The Macintosh version of the public domain PHYLIP package was used to construct evolutionary trees. Seventy-nine of the aligned sequences from PILEUP (excluding the partial LO L5 and MP int sequences) were input into the PROTDIST program to identify separation distances. All of the available PROTDIST distance algorithms were attempted; in no case were finite distances for all 79 sequences obtained. Removal of the six eukaryotic sequences produced a set of finite distances using the Kimura algorithm, while additional removal of two prokaryotic sequences (pSE101 and pSE211) allowed all 71 sets of distances to be determined under the Kimura, Dayhoff PAM and Categories algorithms. The Dayhoff PAM calculated distances of the 71 proteins were used as the input file for the KITSCH algorithm. The input order of sequences was randomized three times and the best-fit trees were identified using a power factor of 2 with no subreplicates. Using the KITSCH data, DRAWGRAM was used to construct a phenogram of the most likely tree. Two additional runs of the PROTDIST and KITSCH programs were carried out using the same protein sequences in a scrambled order; in both cases, similar consensus trees were determined. Attempts to map the two prokaryotic and six eukaryotic sequences back onto the final tree failed, suggesting they are beyond the evolutionary distance calculable with any of the algorithms.
Selection of sequences for analysis
Eighty-one different tyrosine recombinase sequences were retrieved using the criteria described in Materials and Methods; these sequences are listed in Table 1. These were aligned initially to identify the regions of maximal similarity. Not surprisingly, it was almost impossible to include the N-terminal sequences of these proteins in any reasonable alignment. These regions of the proteins seem to have diverged so extensively that their relationships, if any, have been entirely obscured. The exception to this rule was the Fim family of proteins, in which the region of similarity begins near the N-termini of the proteins, suggesting that these proteins may lack the bipartite DNA binding specificity. This divergence in the N-terminal segments of the family is consistent with the proposed function of these regions in binding to DNA sites located away from the recombination points. These arm or organizing sites contribute importantly to the directionality and specificity of integrases in organizing the condensed intasomes, and consequently differ from system to system (23,24).

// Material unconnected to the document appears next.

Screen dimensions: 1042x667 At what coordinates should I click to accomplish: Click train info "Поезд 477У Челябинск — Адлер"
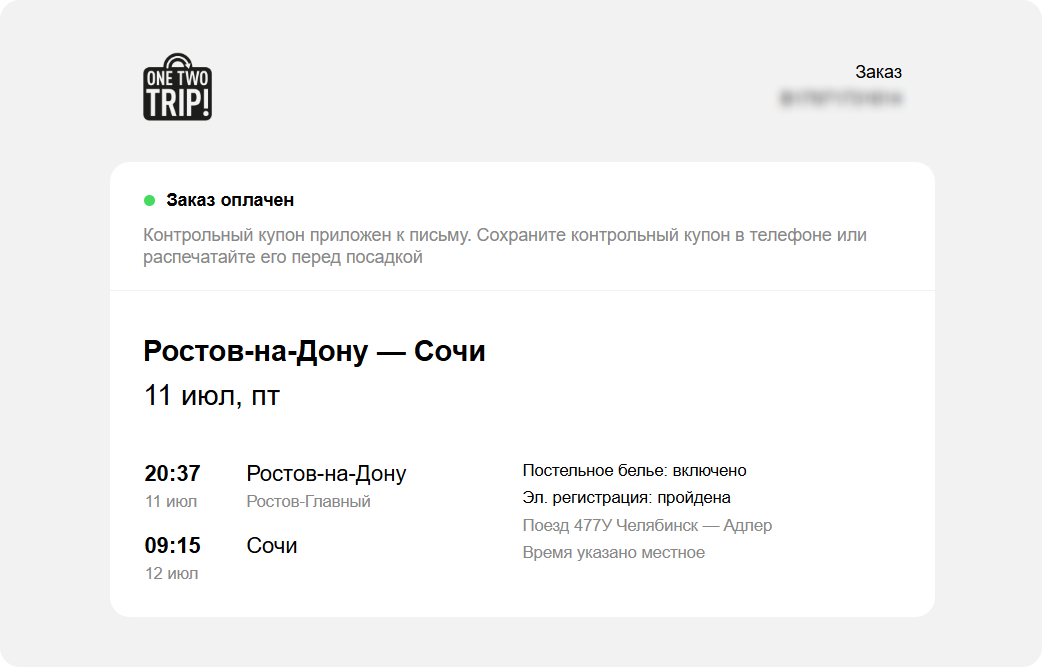[x=647, y=525]
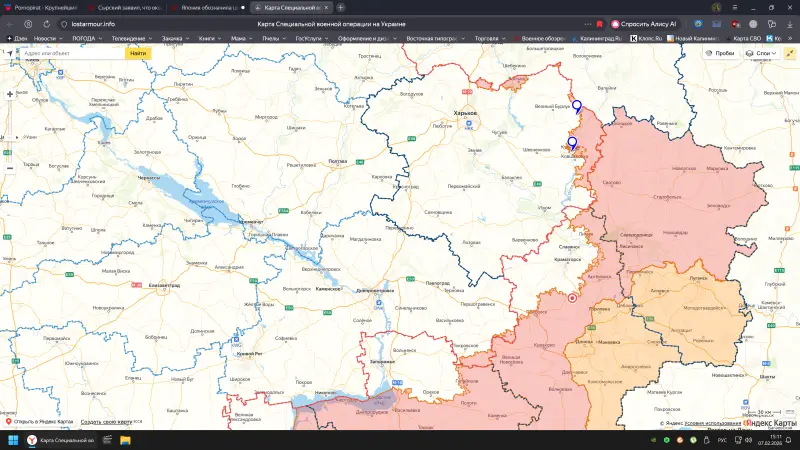Reload the page with refresh icon
Viewport: 800px width, 450px height.
point(44,22)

Because of these divergent N-terminal segments, the analysis concentrated on the C-terminal portion of each sequence. The similarities in sequence began 10 amino acid residues prior to the initial conserved arginine residue; no significant similarity among a majority of family members was identified upstream of this point. The region analyzed ended five amino acids after the active site tyrosine; again, after this region, no similarity was observed. The segments being compared were between 123 and 208 amino acid residues in length depending on the individual protein.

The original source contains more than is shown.